Es ist besser allein zu sein, als unter Langweilern.
Eine außerordentliche Sorge trieb den Menschen, sein Dasein zu verlängern. Er hat alles, was ihm möglich war, dazu getan. In betreff seines Körpers die Grabmäler, in betreff seines Namens den Ruhm.
Geringer von sich zu sprechen, als es die Wahrheit verlangt, ist Dummheit, nicht Bescheidenheit.
Freundschaft ist ein Tier, das in Paaren und nicht in Rudeln lebt; es wird mir schwer, mich halb und immer mit Einschränkungen mitzuteilen. Ich kann diese knechtische und argwöhnische Vorsicht nicht aufbringen, die bei den üblichen unvollkommenen Freundschaften im Umgang von uns verlangt wird.
Politik ist ein weites Feld für Zank und Streit.
Es ist unmöglich, mit einem Dummkopf treu und ehrlich zu verfahren.
Alles, was über das Wesen der Gottheit an Gedankengebäuden aufgebaut und abgebaut wird, wird vom Menschen erfunden, so wie er von sich aus die Beziehung zur Gottheit ansieht.

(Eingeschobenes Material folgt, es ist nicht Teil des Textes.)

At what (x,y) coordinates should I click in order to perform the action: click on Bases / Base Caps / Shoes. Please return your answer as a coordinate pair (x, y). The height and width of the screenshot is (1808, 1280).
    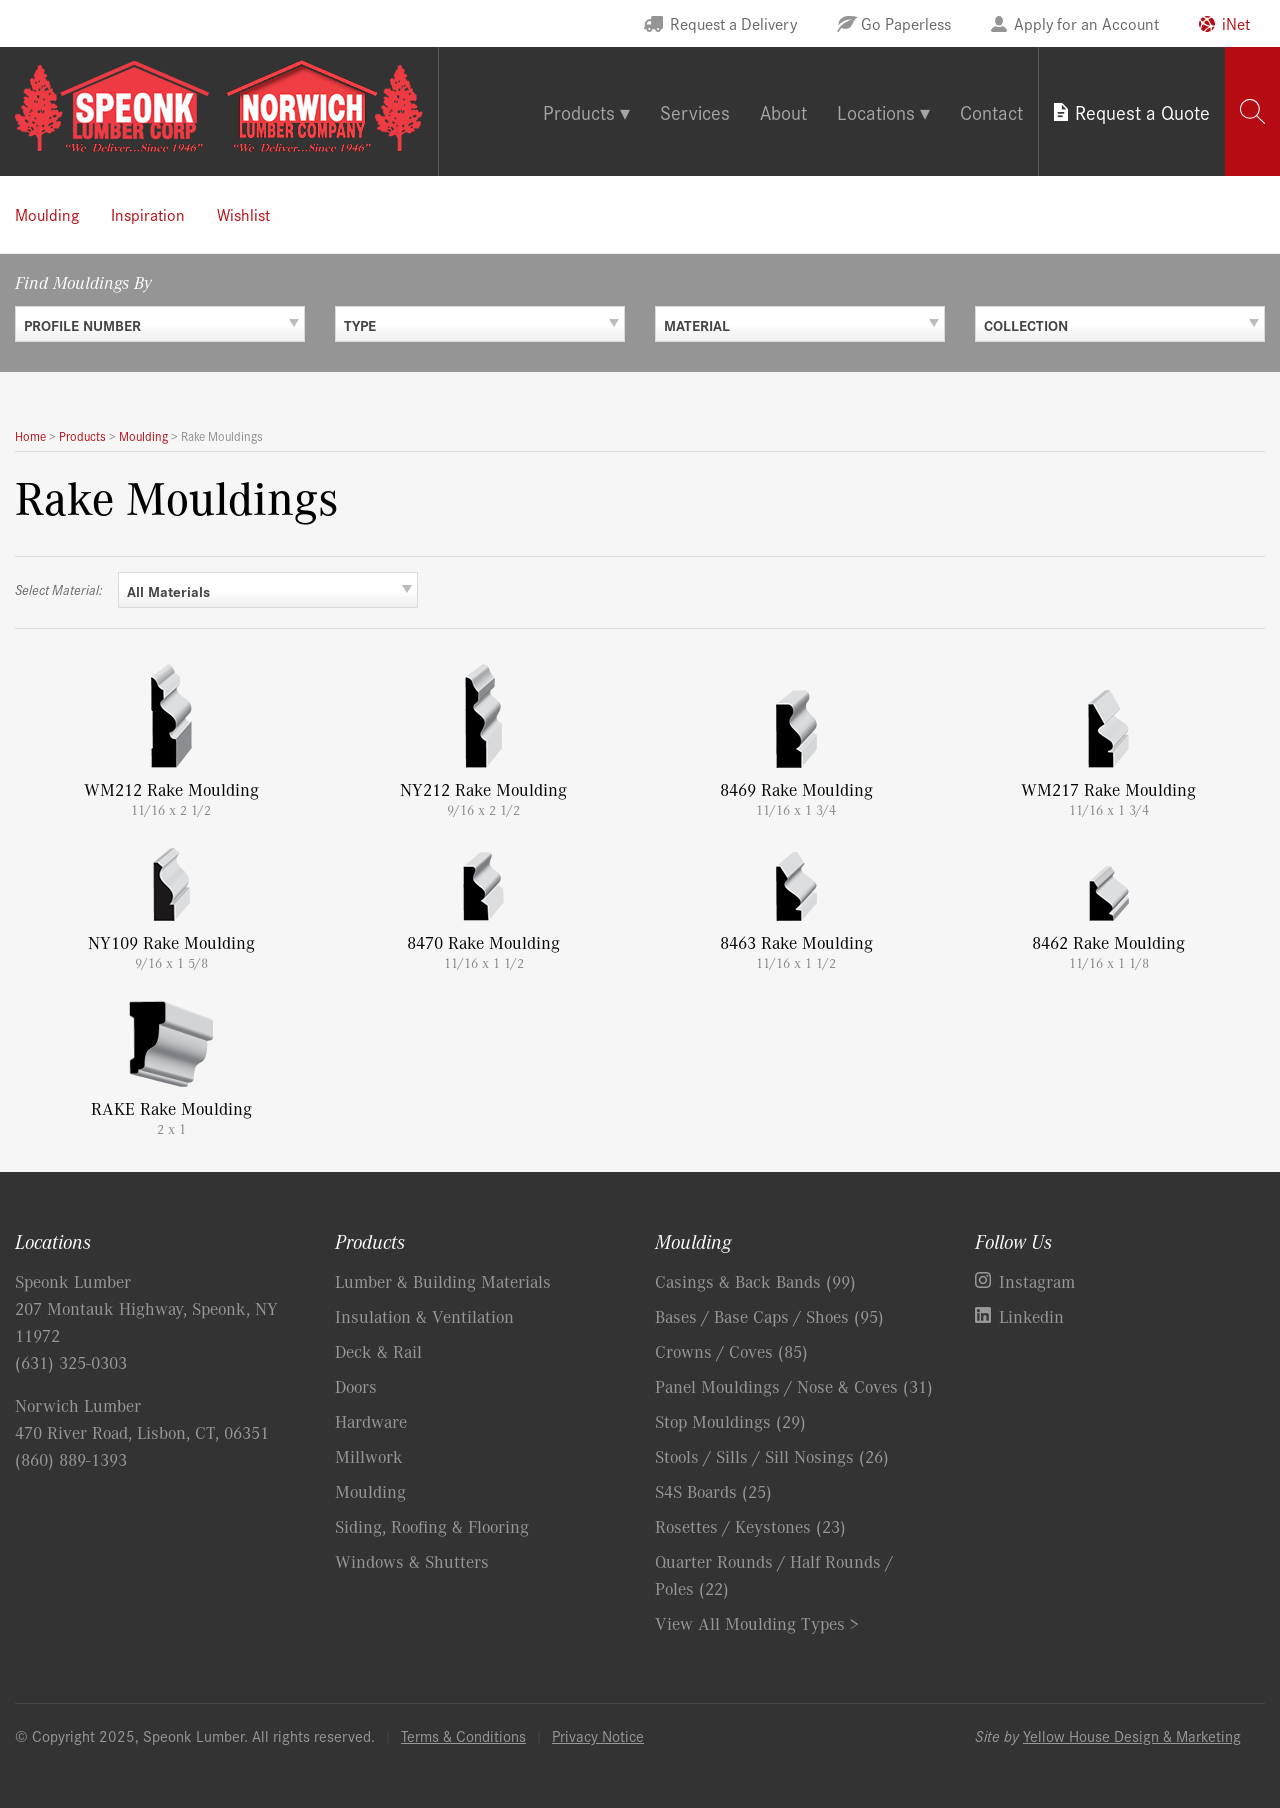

Dieses Essen im Wirtshaus mag ich ganz und gar nicht. Unter den vielen Leuten zu sitzen, die einen alle gar nichts angehen.

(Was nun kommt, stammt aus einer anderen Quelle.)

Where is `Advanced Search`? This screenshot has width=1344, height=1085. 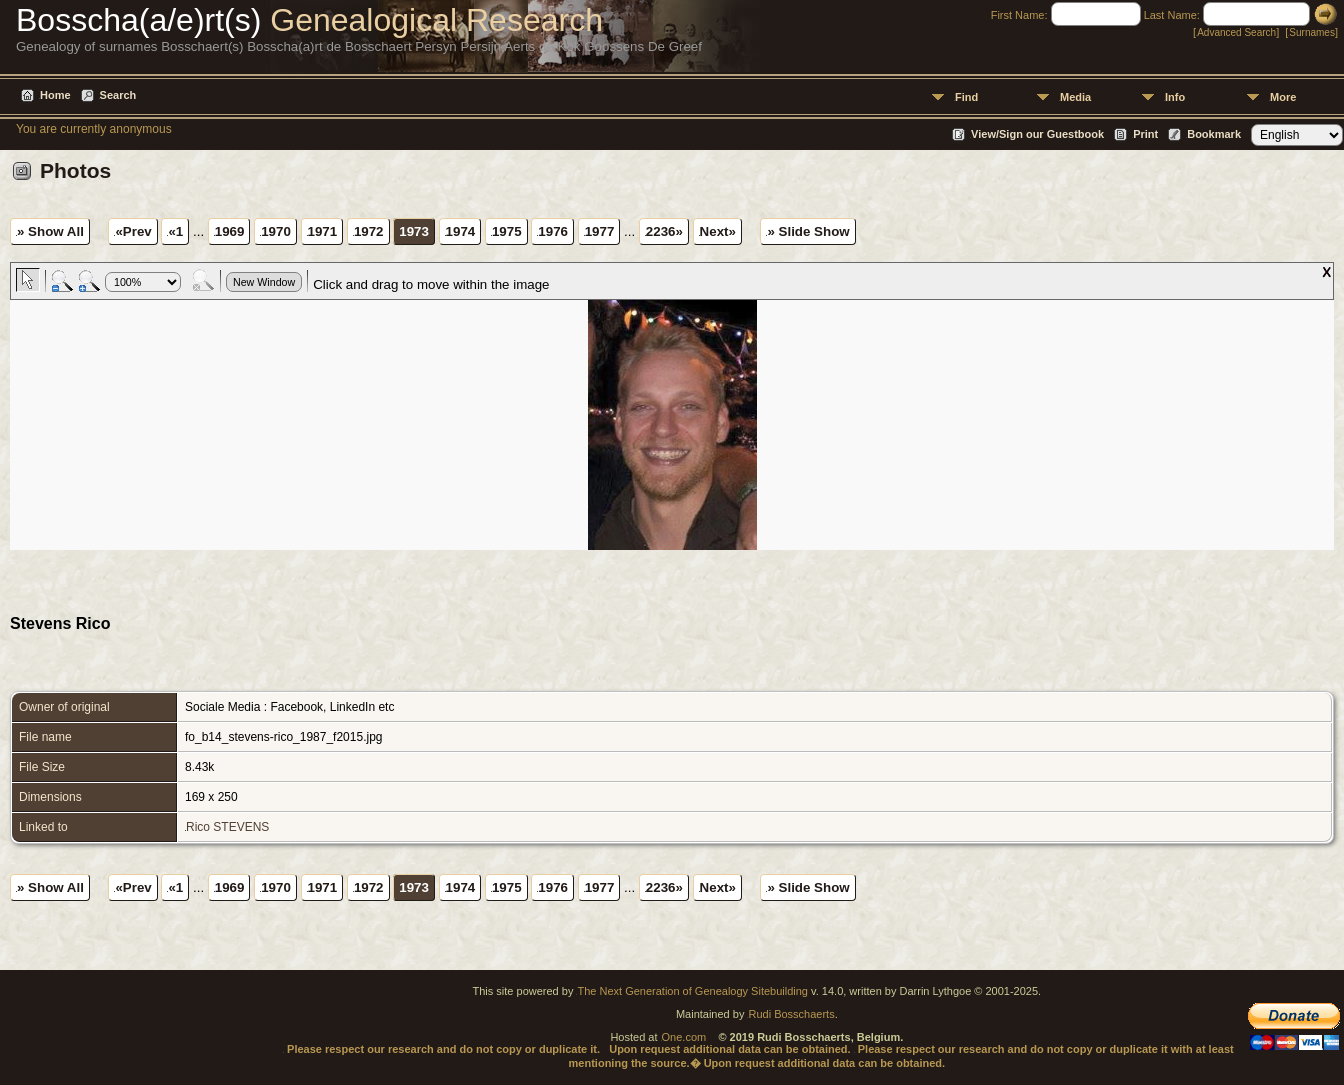
Advanced Search is located at coordinates (1236, 32).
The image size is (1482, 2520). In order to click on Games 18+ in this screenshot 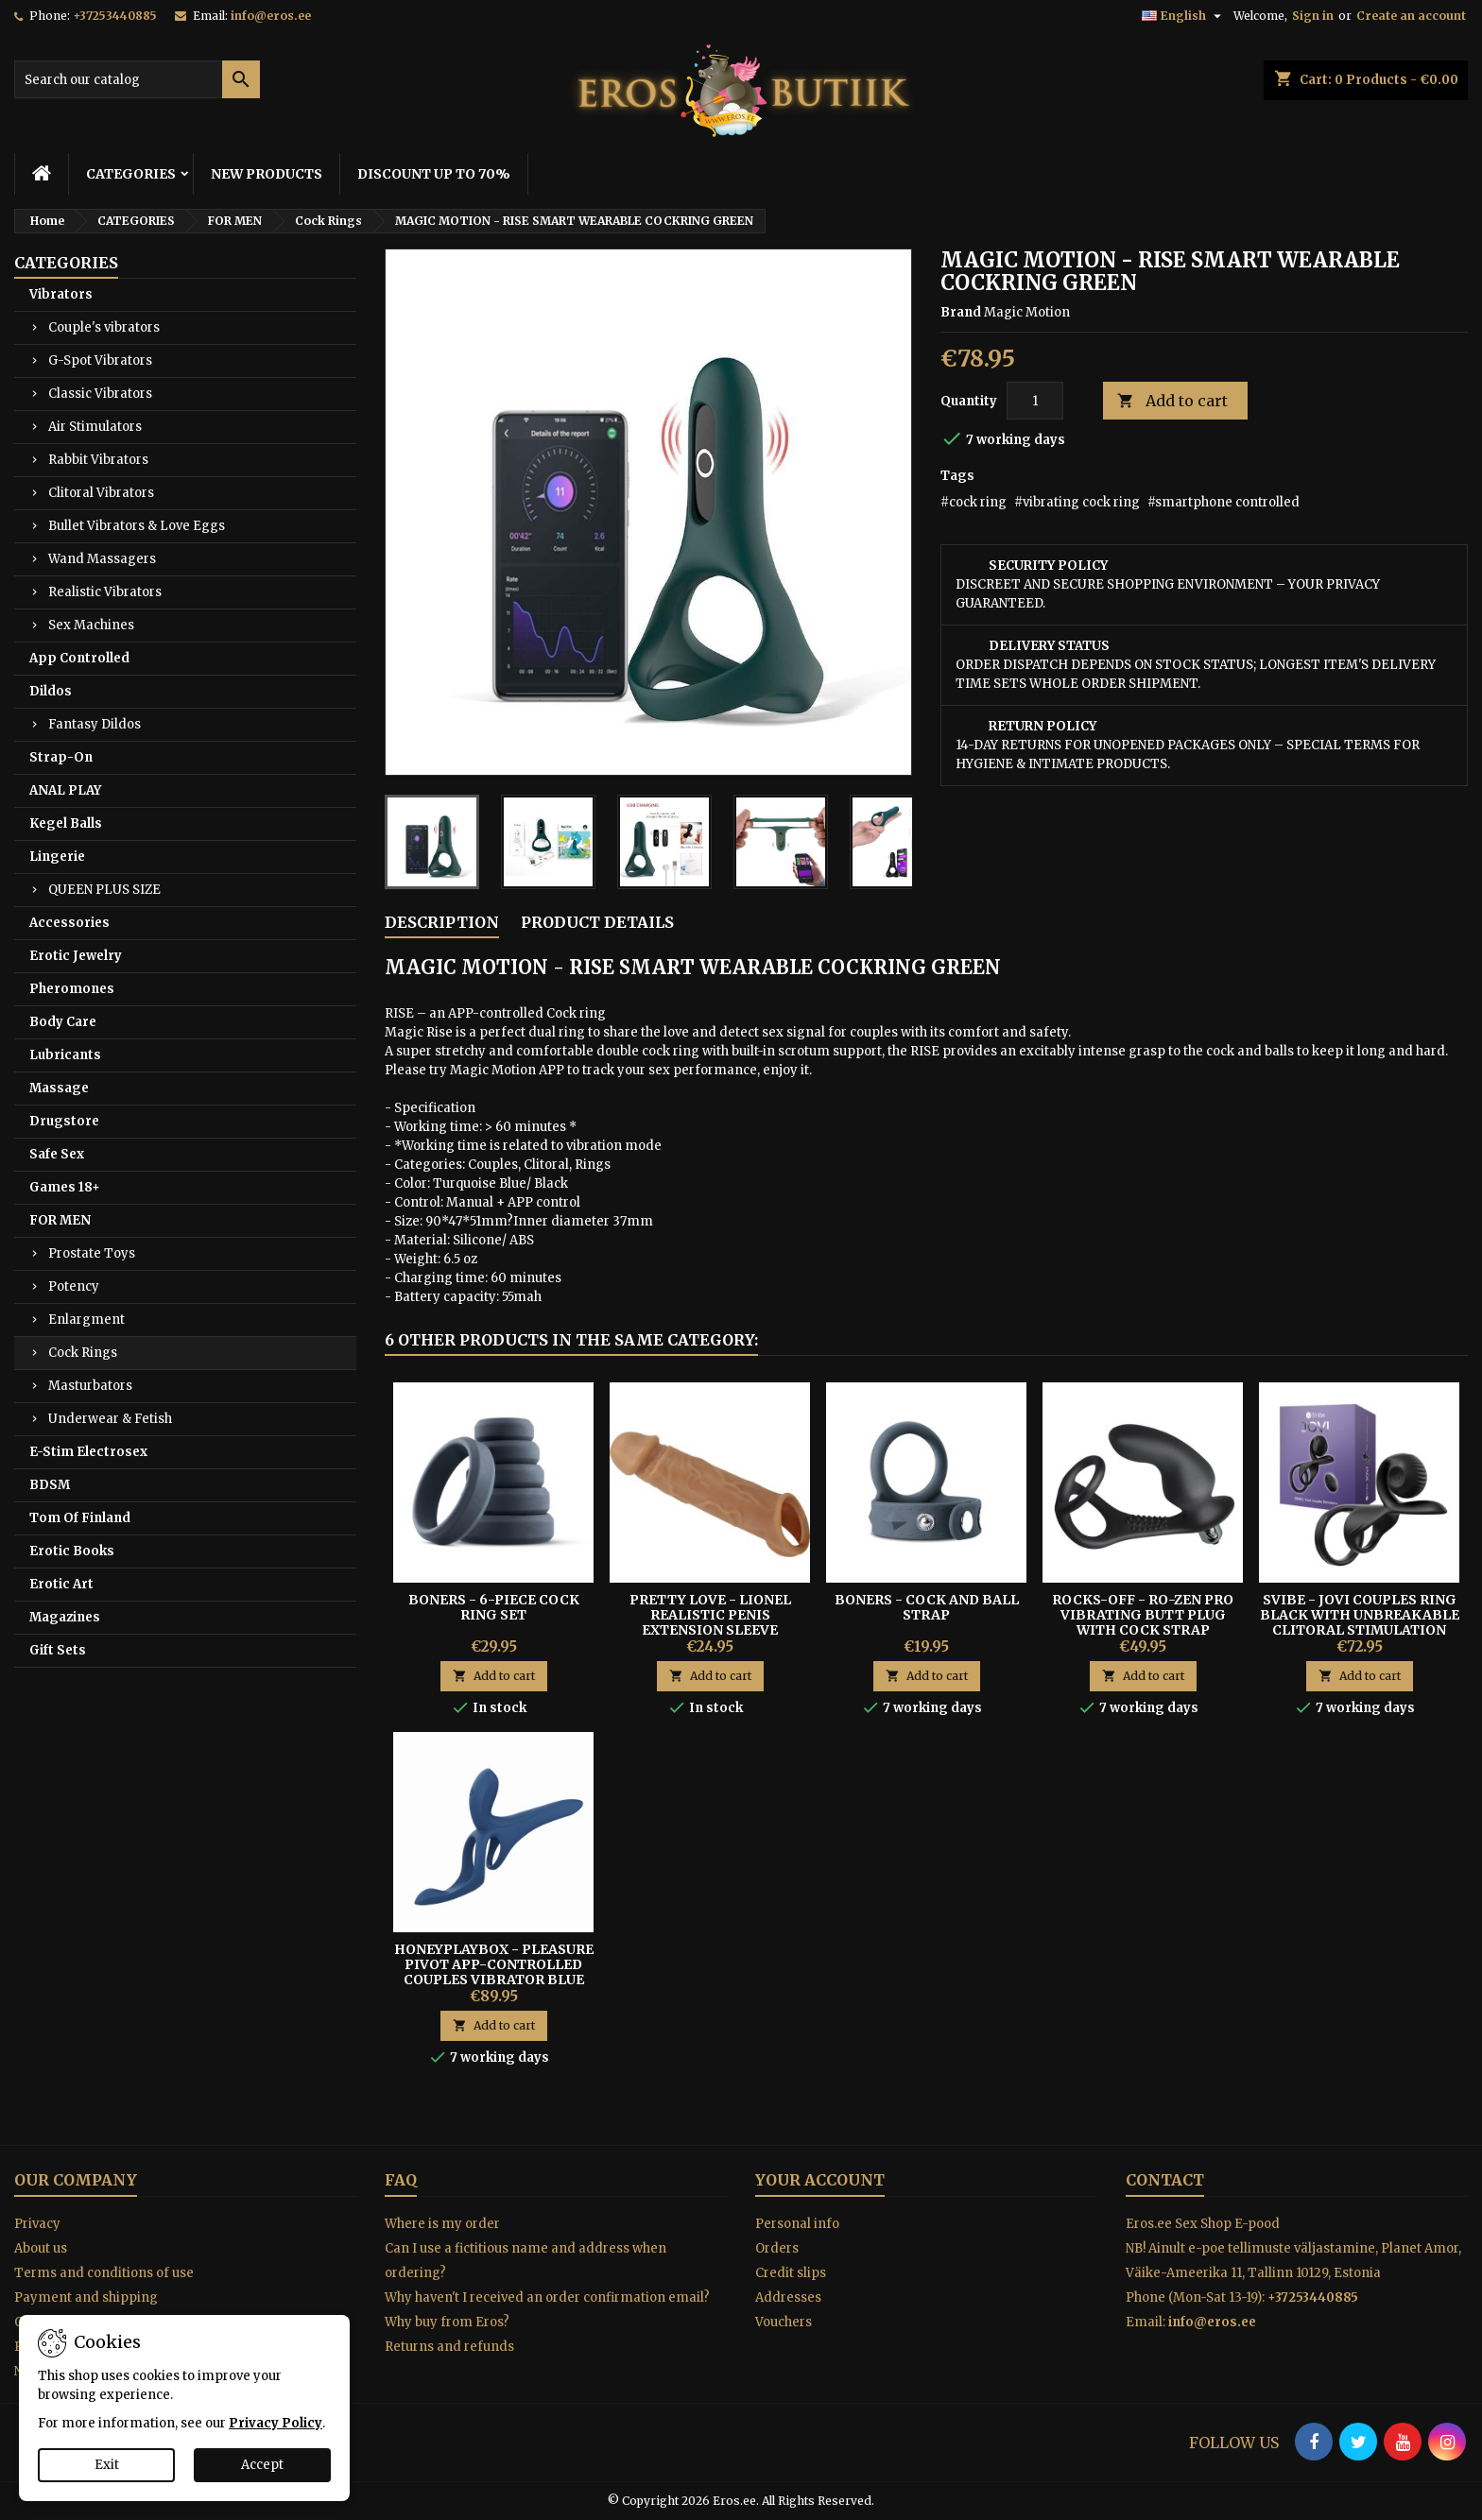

So sprach ein alter Kapitän bei schwerem Seegang zu Poseidon: O, Gott! Du kannst mich retten, wenn du willst. Es ist in deiner Hand, mich zu vernichten, wenn du willst. Ob du nun das eine oder das andere tust, höre aber, daß ich unerschrocken das Schiff steuere.
Jeder Tod muß mit dem Leben aus einem Stück sein. Das Sterben macht uns nicht zu andern Menschen. Ich erkläre mir den Tod eines Menschen beständig aus seinem Leben.
Verdrießlichkeit und Schwäche erzeugen in uns eine schleimige Tugend.
Ich will nicht halb sein, ich will ganz sein.
Ich drehe lieber eine feine Sentenz irgendwo ab, um sie mir irgendwo anzunähen, als daß ich meinen eigenen Gedanken aufdrehe, um sie einzudrillen.
Man soll die Lebensarbeit so lange fortsetzen, wie man kann.
Die Philosophie ist, und zwar auch bei gescheiten Leuten, nur ein leeres Wort, das keine Beziehung zur Wirklichkeit hat.
Jeder weiß aus Erfahrung, daß die fortgesetzte Gemeinschaft nicht dieselbe Freude bieten kann, als wenn man sich immer einmal entbehrt und dann wieder hat.
Es gibt noch eine andere Art von Ruhmsucht. Sie besteht darin, dass wir unseren Wert und unsere Verdienste überschätzen.
Auch wenn wir auf noch so hohen Stelzen daherkommen, stehen wir doch mit unseren Füßen darauf. Auch wenn wir den höchsten Thron der Welt einnehmen, sitzen wir doch auf unserem Gesäß.
Ruhmseligkeit besteht darin, von sich selbst zu viel und von anderen zu wenig zu halten.